TASK DESCRIPTION:
Return every line below exactly as written.

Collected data
»»

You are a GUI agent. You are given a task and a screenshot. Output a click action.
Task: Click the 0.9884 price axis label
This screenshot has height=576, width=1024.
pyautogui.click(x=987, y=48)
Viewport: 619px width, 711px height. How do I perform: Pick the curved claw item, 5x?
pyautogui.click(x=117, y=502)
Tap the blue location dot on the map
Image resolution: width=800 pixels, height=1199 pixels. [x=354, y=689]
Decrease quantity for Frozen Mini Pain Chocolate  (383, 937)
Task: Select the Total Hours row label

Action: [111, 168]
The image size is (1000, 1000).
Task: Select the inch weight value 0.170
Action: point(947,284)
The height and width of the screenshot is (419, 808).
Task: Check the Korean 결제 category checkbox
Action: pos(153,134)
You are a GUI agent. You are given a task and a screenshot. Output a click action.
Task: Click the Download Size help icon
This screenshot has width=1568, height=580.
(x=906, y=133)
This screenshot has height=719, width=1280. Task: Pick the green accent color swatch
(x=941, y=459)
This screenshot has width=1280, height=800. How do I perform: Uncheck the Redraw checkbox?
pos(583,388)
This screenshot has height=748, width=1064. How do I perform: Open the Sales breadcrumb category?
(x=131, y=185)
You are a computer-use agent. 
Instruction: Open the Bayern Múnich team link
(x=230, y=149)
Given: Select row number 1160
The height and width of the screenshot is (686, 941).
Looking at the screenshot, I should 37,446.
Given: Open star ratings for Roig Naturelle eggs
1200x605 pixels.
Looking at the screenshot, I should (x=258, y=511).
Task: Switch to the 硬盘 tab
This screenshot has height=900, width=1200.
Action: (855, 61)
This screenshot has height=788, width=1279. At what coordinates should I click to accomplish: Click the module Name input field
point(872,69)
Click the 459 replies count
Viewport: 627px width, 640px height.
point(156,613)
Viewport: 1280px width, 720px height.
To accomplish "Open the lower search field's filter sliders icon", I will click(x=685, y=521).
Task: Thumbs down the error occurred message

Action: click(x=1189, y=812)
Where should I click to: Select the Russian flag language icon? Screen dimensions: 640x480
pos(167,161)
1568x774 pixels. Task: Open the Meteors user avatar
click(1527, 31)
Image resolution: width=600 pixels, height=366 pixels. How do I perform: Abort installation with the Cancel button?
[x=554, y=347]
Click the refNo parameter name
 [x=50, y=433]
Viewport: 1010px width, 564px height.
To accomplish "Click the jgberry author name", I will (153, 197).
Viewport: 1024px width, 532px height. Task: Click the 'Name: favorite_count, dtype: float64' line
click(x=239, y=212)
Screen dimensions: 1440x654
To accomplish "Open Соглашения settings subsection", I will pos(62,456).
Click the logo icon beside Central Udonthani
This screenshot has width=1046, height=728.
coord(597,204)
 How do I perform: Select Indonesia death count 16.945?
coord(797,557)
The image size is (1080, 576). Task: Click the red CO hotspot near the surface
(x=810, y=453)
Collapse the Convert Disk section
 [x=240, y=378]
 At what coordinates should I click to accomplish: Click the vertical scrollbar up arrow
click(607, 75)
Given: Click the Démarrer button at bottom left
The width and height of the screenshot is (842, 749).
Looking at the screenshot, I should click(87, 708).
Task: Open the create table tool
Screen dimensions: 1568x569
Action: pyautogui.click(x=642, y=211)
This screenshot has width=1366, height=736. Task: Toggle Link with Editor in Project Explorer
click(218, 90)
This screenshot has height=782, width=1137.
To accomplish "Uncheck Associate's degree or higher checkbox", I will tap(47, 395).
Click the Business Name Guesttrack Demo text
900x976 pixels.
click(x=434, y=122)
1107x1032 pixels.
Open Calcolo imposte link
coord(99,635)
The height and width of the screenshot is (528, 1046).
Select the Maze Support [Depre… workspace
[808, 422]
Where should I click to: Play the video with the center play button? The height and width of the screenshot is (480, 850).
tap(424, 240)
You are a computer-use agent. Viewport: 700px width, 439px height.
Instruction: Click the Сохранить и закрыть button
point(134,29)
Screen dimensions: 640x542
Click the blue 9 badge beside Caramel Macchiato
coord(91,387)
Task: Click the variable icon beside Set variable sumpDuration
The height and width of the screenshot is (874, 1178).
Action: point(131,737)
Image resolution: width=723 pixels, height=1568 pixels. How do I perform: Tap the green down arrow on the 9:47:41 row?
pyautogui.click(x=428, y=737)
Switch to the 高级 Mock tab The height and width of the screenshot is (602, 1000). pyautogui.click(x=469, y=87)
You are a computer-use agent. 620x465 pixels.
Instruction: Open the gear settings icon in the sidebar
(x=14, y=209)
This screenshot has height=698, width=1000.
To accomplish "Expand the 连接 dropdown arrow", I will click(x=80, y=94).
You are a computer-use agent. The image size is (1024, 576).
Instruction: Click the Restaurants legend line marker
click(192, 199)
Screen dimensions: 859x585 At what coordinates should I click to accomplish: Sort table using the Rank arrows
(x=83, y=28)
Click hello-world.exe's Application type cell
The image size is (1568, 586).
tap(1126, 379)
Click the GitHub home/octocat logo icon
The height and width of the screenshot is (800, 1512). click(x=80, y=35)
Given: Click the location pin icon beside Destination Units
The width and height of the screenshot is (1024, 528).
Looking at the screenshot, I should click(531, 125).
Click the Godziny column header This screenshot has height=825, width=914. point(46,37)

««

TASK ANSWER:
You are a GUI agent. You are given a task and a screenshot. Output a click action.
Task: Click the 0.9884 price axis label
This screenshot has height=576, width=1024.
pyautogui.click(x=987, y=48)
Viewport: 619px width, 711px height. How do I perform: Pick the curved claw item, 5x?
pyautogui.click(x=117, y=502)
Tap the blue location dot on the map
Image resolution: width=800 pixels, height=1199 pixels. [x=354, y=689]
Decrease quantity for Frozen Mini Pain Chocolate  (383, 937)
Task: Select the Total Hours row label

Action: [111, 168]
The image size is (1000, 1000).
Task: Select the inch weight value 0.170
Action: point(947,284)
The height and width of the screenshot is (419, 808).
Task: Check the Korean 결제 category checkbox
Action: pos(153,134)
You are a GUI agent. You are given a task and a screenshot. Output a click action.
Task: Click the Download Size help icon
This screenshot has width=1568, height=580.
(x=906, y=133)
This screenshot has height=719, width=1280. Task: Pick the green accent color swatch
(x=941, y=459)
This screenshot has width=1280, height=800. How do I perform: Uncheck the Redraw checkbox?
pos(583,388)
This screenshot has height=748, width=1064. How do I perform: Open the Sales breadcrumb category?
(x=131, y=185)
You are a computer-use agent. 
Instruction: Open the Bayern Múnich team link
(x=230, y=149)
Given: Select row number 1160
The height and width of the screenshot is (686, 941).
Looking at the screenshot, I should 37,446.
Given: Open star ratings for Roig Naturelle eggs
1200x605 pixels.
Looking at the screenshot, I should (x=258, y=511).
Task: Switch to the 硬盘 tab
This screenshot has height=900, width=1200.
Action: (855, 61)
This screenshot has height=788, width=1279. At what coordinates should I click to accomplish: Click the module Name input field
point(872,69)
Click the 459 replies count
Viewport: 627px width, 640px height.
point(156,613)
Viewport: 1280px width, 720px height.
To accomplish "Open the lower search field's filter sliders icon", I will click(x=685, y=521).
Task: Thumbs down the error occurred message

Action: click(x=1189, y=812)
Where should I click to: Select the Russian flag language icon? Screen dimensions: 640x480
pos(167,161)
1568x774 pixels. Task: Open the Meteors user avatar
click(1527, 31)
Image resolution: width=600 pixels, height=366 pixels. How do I perform: Abort installation with the Cancel button?
[x=554, y=347]
Click the refNo parameter name
 [x=50, y=433]
Viewport: 1010px width, 564px height.
To accomplish "Click the jgberry author name", I will (153, 197).
Viewport: 1024px width, 532px height. Task: Click the 'Name: favorite_count, dtype: float64' line
click(x=239, y=212)
Screen dimensions: 1440x654
To accomplish "Open Соглашения settings subsection", I will pos(62,456).
Click the logo icon beside Central Udonthani
This screenshot has width=1046, height=728.
coord(597,204)
 How do I perform: Select Indonesia death count 16.945?
coord(797,557)
The image size is (1080, 576). Task: Click the red CO hotspot near the surface
(x=810, y=453)
Collapse the Convert Disk section
 [x=240, y=378]
 At what coordinates should I click to accomplish: Click the vertical scrollbar up arrow
click(607, 75)
Given: Click the Démarrer button at bottom left
The width and height of the screenshot is (842, 749).
Looking at the screenshot, I should click(87, 708).
Task: Open the create table tool
Screen dimensions: 1568x569
Action: pyautogui.click(x=642, y=211)
This screenshot has width=1366, height=736. Task: Toggle Link with Editor in Project Explorer
click(218, 90)
This screenshot has height=782, width=1137.
To accomplish "Uncheck Associate's degree or higher checkbox", I will tap(47, 395).
Click the Business Name Guesttrack Demo text
900x976 pixels.
click(x=434, y=122)
1107x1032 pixels.
Open Calcolo imposte link
coord(99,635)
The height and width of the screenshot is (528, 1046).
Select the Maze Support [Depre… workspace
[808, 422]
Where should I click to: Play the video with the center play button? The height and width of the screenshot is (480, 850).
tap(424, 240)
You are a computer-use agent. Viewport: 700px width, 439px height.
Instruction: Click the Сохранить и закрыть button
point(134,29)
Screen dimensions: 640x542
Click the blue 9 badge beside Caramel Macchiato
coord(91,387)
Task: Click the variable icon beside Set variable sumpDuration
The height and width of the screenshot is (874, 1178).
Action: point(131,737)
Image resolution: width=723 pixels, height=1568 pixels. How do I perform: Tap the green down arrow on the 9:47:41 row?
pyautogui.click(x=428, y=737)
Switch to the 高级 Mock tab The height and width of the screenshot is (602, 1000). pyautogui.click(x=469, y=87)
You are a computer-use agent. 620x465 pixels.
Instruction: Open the gear settings icon in the sidebar
(x=14, y=209)
This screenshot has height=698, width=1000.
To accomplish "Expand the 连接 dropdown arrow", I will click(x=80, y=94).
You are a computer-use agent. The image size is (1024, 576).
Instruction: Click the Restaurants legend line marker
click(192, 199)
Screen dimensions: 859x585 At what coordinates should I click to accomplish: Sort table using the Rank arrows
(x=83, y=28)
Click hello-world.exe's Application type cell
The image size is (1568, 586).
tap(1126, 379)
Click the GitHub home/octocat logo icon
The height and width of the screenshot is (800, 1512). click(x=80, y=35)
Given: Click the location pin icon beside Destination Units
The width and height of the screenshot is (1024, 528).
Looking at the screenshot, I should click(531, 125).
Click the Godziny column header This screenshot has height=825, width=914. point(46,37)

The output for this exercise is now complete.